Mobbing: Wirkungsvolle Maßnahmen statt Lippenbekenntnisse
Hammerer: Wir dürfen Kinder, Jugendliche und Eltern nicht alleine lassen
Nach dem heutigen Bildungsgpolitischen Ausschuss bekräftigen die Grünen ihre Forderung nach wirkungsvollen und konkreten Maßnahmen gegen Mobbing. „Wenn immer mehr Kinder und Jugendliche massiv unter Mobbing leiden, ist es die Verantwortung der Politik zu handeln. Es braucht ernsthaftes Engagement, um von Mobbing betroffene Kinder und ihre Familien zu unterstützen. Lippenbekenntnisse reichen nicht aus“, betont die Grüne Jugendsprecherin Eva Hammerer.

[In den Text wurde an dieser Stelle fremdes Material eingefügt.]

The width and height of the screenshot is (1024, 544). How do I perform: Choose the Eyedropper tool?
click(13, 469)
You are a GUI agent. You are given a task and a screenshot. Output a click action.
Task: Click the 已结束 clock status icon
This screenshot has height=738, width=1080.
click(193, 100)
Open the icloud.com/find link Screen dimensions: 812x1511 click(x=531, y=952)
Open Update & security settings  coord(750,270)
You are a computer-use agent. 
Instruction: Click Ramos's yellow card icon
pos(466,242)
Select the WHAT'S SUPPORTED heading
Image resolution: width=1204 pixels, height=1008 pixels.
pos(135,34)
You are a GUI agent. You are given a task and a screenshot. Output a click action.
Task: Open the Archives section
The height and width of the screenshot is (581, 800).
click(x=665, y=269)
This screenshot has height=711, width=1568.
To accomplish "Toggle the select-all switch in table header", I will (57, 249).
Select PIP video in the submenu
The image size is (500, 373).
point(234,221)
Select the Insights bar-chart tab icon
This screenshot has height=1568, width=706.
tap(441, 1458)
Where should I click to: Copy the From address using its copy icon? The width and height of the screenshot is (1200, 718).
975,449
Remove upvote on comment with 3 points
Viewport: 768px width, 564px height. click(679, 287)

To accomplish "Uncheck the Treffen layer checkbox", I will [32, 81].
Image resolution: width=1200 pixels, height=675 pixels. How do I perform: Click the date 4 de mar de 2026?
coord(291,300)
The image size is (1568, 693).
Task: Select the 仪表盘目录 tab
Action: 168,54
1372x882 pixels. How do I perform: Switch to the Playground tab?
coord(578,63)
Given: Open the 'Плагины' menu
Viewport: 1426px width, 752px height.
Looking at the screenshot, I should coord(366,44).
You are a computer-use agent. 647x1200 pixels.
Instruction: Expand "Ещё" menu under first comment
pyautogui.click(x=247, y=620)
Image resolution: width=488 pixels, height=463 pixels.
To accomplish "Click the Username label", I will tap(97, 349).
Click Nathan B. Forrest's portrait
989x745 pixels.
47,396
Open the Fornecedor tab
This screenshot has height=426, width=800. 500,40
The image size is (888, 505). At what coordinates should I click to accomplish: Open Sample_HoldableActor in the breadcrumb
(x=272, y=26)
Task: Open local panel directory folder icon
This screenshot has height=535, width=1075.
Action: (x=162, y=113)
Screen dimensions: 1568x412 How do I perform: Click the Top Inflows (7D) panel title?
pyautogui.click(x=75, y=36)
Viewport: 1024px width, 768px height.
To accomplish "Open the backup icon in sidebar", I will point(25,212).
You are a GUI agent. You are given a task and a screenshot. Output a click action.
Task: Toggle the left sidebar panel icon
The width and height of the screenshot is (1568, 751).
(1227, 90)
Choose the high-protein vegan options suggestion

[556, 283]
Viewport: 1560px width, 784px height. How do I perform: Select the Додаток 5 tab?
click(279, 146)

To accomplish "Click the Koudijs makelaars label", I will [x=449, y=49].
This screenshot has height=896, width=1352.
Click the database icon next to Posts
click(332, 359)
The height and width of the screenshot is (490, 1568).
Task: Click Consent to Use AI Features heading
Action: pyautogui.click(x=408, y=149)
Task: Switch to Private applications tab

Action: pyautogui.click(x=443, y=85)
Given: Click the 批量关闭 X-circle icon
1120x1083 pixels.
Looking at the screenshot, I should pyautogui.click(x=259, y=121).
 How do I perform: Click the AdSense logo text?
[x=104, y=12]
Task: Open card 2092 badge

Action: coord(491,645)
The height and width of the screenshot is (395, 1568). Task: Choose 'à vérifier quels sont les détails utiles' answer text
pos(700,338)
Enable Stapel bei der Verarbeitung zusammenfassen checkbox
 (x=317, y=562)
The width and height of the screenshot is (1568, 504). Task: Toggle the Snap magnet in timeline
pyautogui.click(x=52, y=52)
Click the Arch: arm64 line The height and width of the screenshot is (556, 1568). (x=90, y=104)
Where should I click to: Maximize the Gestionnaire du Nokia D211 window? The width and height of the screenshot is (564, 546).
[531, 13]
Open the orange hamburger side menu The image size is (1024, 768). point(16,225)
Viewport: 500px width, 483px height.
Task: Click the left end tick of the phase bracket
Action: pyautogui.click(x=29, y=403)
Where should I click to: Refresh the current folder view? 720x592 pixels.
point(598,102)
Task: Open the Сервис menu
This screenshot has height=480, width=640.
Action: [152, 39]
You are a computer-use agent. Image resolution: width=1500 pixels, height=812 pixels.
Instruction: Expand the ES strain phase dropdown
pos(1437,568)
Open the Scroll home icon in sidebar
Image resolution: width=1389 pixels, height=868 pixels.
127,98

So haben ÖVP und FPÖ den Antrag der Grünen, der einen Aktionsplan gegen Mobbing sowie eine Bewusstseinskampagne zur Social Media Problematik vorsieht, bedauerlicherweise abgelehnt. Auch die Neos haben dem Punkt zum Smart-Phone-Verbot an Schulen bis zur zehnten Schulstufe nicht unterstützt. „Damit zeigt schwarz-blau ihr mangelndes Engagement für von Mobbing betroffene Kinder und Jugendliche. Das erschüttert mich“, so Hammerer.
Die Grünen haben den von ÖVP, FPÖ und Neos vorgelegten Antrag zwar unterstützt, dieser reiche aber bei weitem nicht aus, um der Problematik von Mobbing zu begegnen. „Der Antrag ist ein Tropfen auf dem heißen Stein, gerade einmal besser als gar nichts. Er bedeutet realistischerweise leider ein weiter wie bisher“, so Hammerer. So sehe der Antrag lediglich einen Mobbing-Bericht, die Bündelung der bestehenden Beratungs- und Unterstützungsangebote sowie eine weitere Evaluierung vor.
Hammerer untermauert ihre Forderung nach einem Runden Tisch zu Mobbing, bei dem gemeinsam mit Expert:innen, Betroffenen und den Landtagsfraktionen konkrete Maßnahmen erarbeitet werden sollen. Ein entsprechender Antrag sei in Vorbereitung. „Mobbing ist kein harmloser Kinderstreit, sondern hat oft massive Folgen für die psychische Gesundheit der Betroffenen. Wir dürfen Kinder, Eltern und Schulen damit nicht alleine lassen“, schließt Hammerer.